Siempre había alguien que hacía de campana, generalmente era el más pequeño de edad y que seguramente era el menor de los hermanos de alguno, con la excitación propia de saber que estábamos haciendo algo casi prohibido, en susurros nerviosos, el susodicho vigilante campaneaba que llegaba la prima de Fede, la hermana de Claudio, o la vecina de la otra cuadra, que generalmente, es regla, era más linda que la de nuestra cuadra (la distancia embellece). Baldes preparados, cargados de "bombuchas" que eran las nacionales y de las mejicanas (seguramente también nacionales) pero que decían que eran mejores y más duras y con el detalle de que si eran de color negro, mucho mejor, nos preparábamos para el ataque fugaz, en cadena, era una lluvia de bombitas y agua, algunas estallaban antes de llegar, otras rebotaban, muy pocas daban en el blanco, hasta había quién se animaba, a pesar de los gritos y hasta carterazos de la víctima, para aplicar una certera dosis de agua en cualquier parte del cuerpo y llevarse los hurras y vítores de la banda de la cuadra.
Ganábamos enemigas y timbrazos en nuestras casas de las furibundas víctimas del carnaval que pedían el castigo y el azote, y de que todos los años lo mismo y que estaba yendo al trabajo y qué éramos unos maleducados e impertinentes mocosos que se creen dueños del barrio y cosas por el estilo.

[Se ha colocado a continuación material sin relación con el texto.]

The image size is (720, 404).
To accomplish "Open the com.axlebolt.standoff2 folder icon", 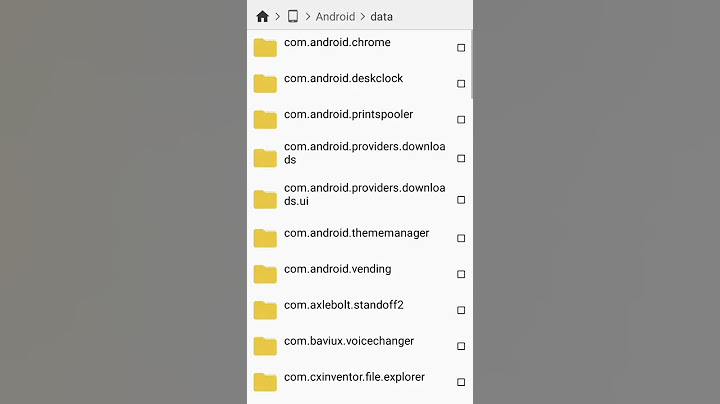I will click(265, 310).
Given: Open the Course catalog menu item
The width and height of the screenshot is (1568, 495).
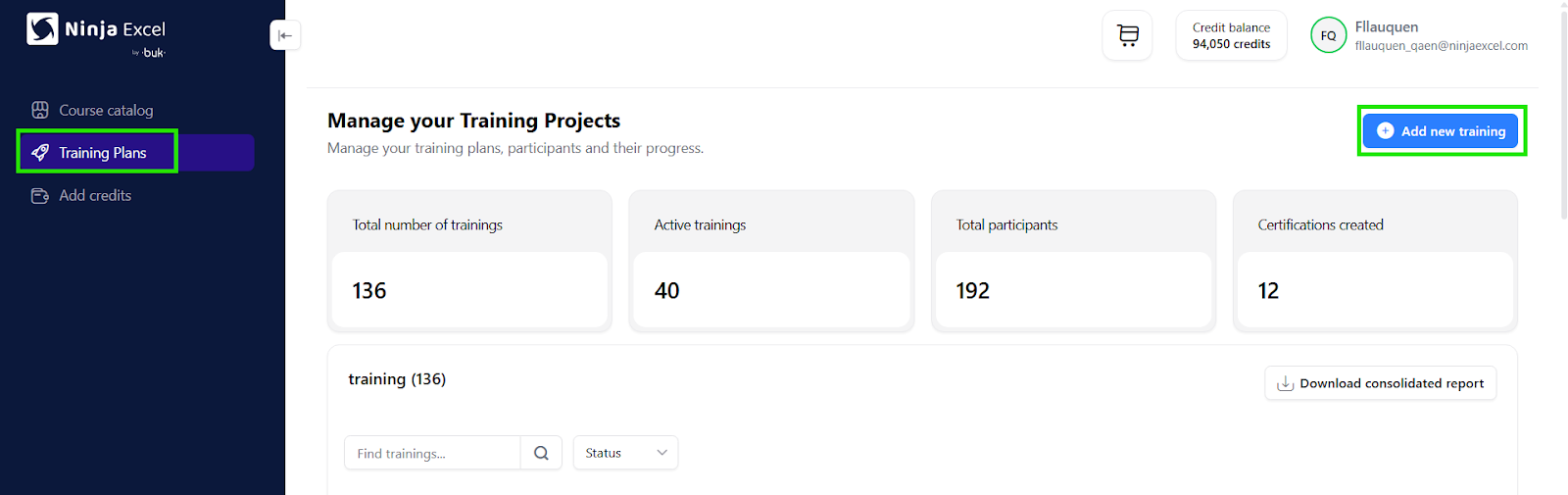Looking at the screenshot, I should pos(106,110).
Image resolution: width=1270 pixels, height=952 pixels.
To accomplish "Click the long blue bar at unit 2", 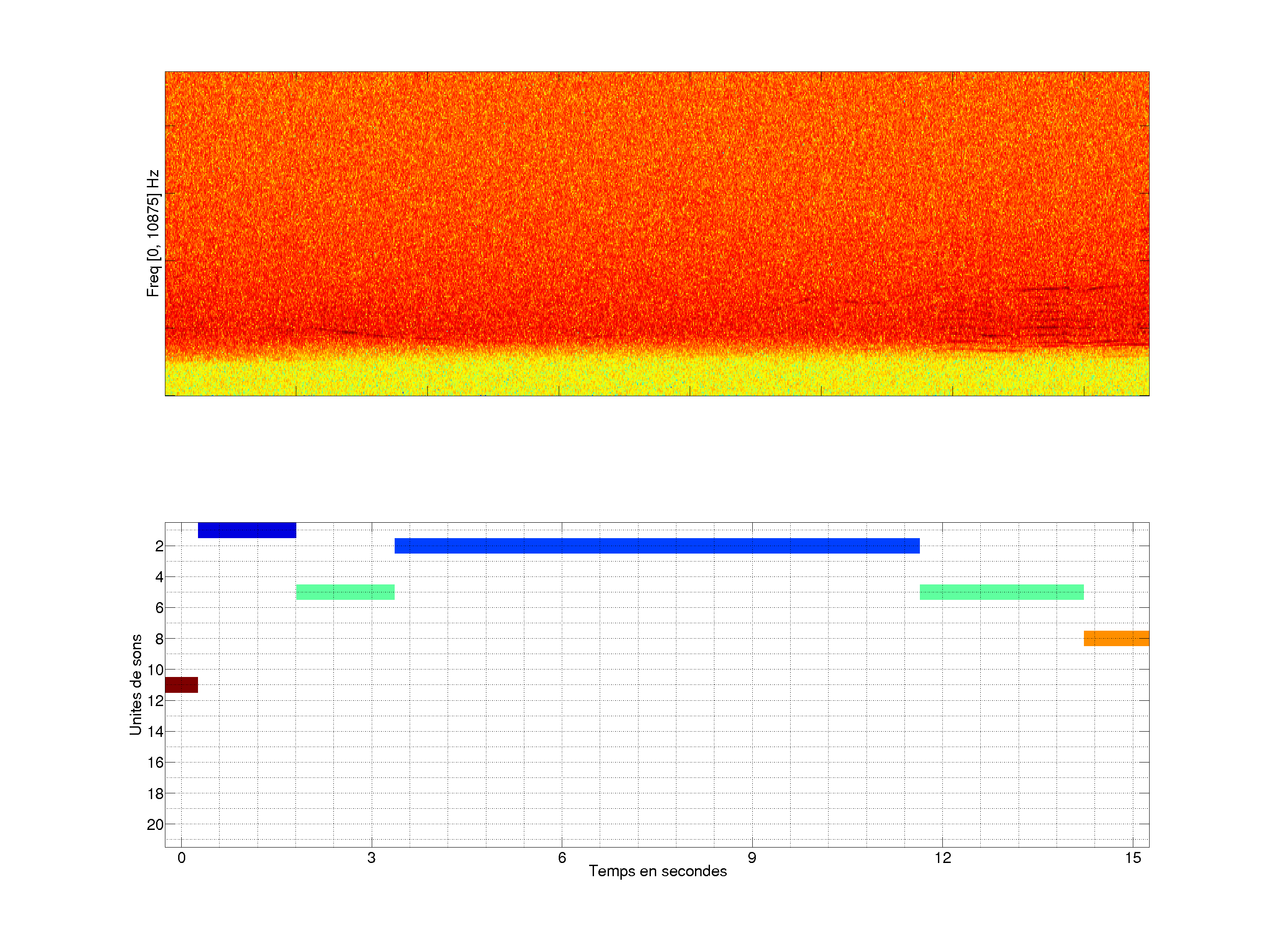I will [x=657, y=546].
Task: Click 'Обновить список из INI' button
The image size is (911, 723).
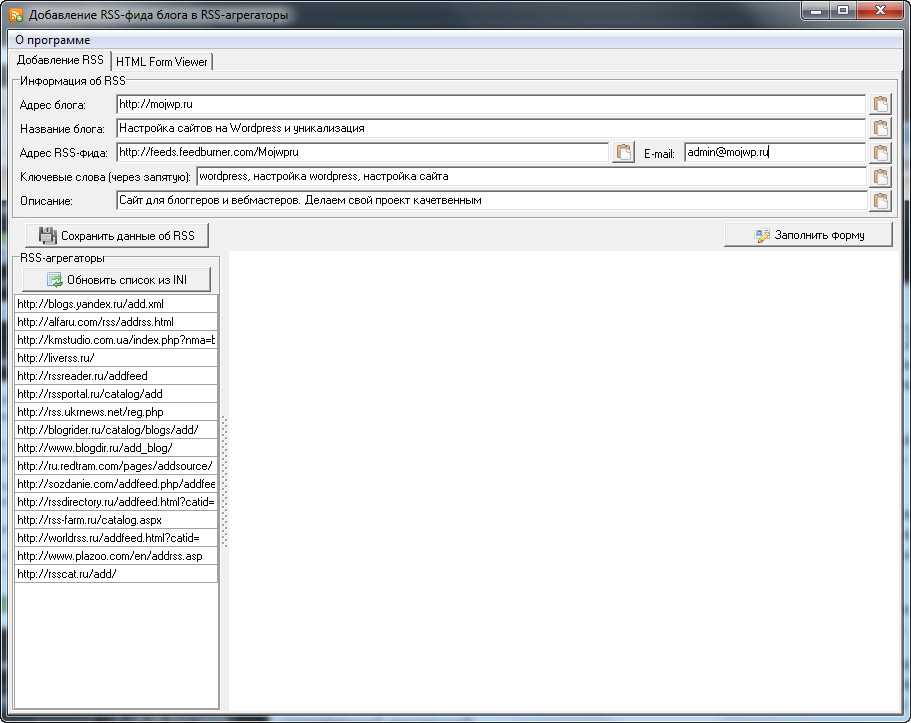Action: 117,280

Nos divertíamos, es cierto, el carnaval era ese lapso de felicidad que comprendía los últimos días de vacaciones, donde nos sentíamos libres y envalentonados ante el otro, ante los demás. Nuestras máscaras que igualaban eran esos tres días de libertad pura, de la mirada aparentemente ausente de nuestros padres y abuelos cuya única preocupación era que no dejásemos todo hecho un enchastre. Si hasta cambiaban el pico de la canilla para poder inflar las bombitas o nos daban el balde más viejo y nos regalaban los paquetes aduciendo que estaban en oferta. Ellos vivían a su modo nuestro carnaval, a través nuestro, añorando sus tiempos en la corrida infame y rebelde del pibe que mediante un certero bombazo destruyó todo un trabajo de peluquería de horas. Los carnavales se vivían en la calle, en barra, y todos juntos. Y no importaba si vos tenías un paquete y el otro tres, se compartía, iba todo al balde común y todos compartían la estrategia.
Los últimos retazos del recuerdo se lo lleva una murga. A principios de los ochenta aún se hacían los corsos en la avenida Freyre; creo que arrancaban por calle Vera, o al menos nosotros arrancábamos desde allí. Con machetes de chifle y las recién aparecidas nieves artificiales, rondábamos la avenida en busca de acción, pero todo se paralizaba cuando aparecían ellos, la murga de Patoruzú. Iban todos vestidos con el poncho amarillo de tela brillante, al ritmo de los tambores, con boleadoras, algunos de ellos caracterizando a famosos personajes de la tira. Danzaban y desplegaban la alegría auténtica de sentir en la piel pobre, toda la riqueza del mundo por un puñado de días.